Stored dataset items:
------------------------------

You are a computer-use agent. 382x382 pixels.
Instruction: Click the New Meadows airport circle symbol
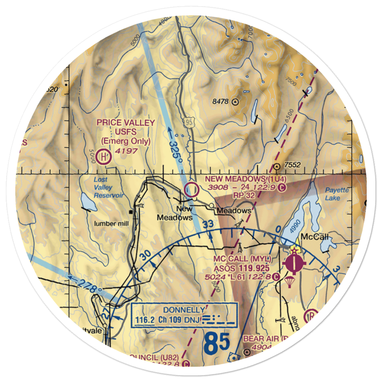pyautogui.click(x=191, y=189)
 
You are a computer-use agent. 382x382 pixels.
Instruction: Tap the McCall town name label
pyautogui.click(x=315, y=237)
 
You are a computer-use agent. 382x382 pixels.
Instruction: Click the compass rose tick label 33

------------------------------

- [Aim] Pick out every line above that contains the string "Instruction" and copy each one.

- [Written reply]
Instruction: Click the New Meadows airport circle symbol
Instruction: Tap the McCall town name label
Instruction: Click the compass rose tick label 33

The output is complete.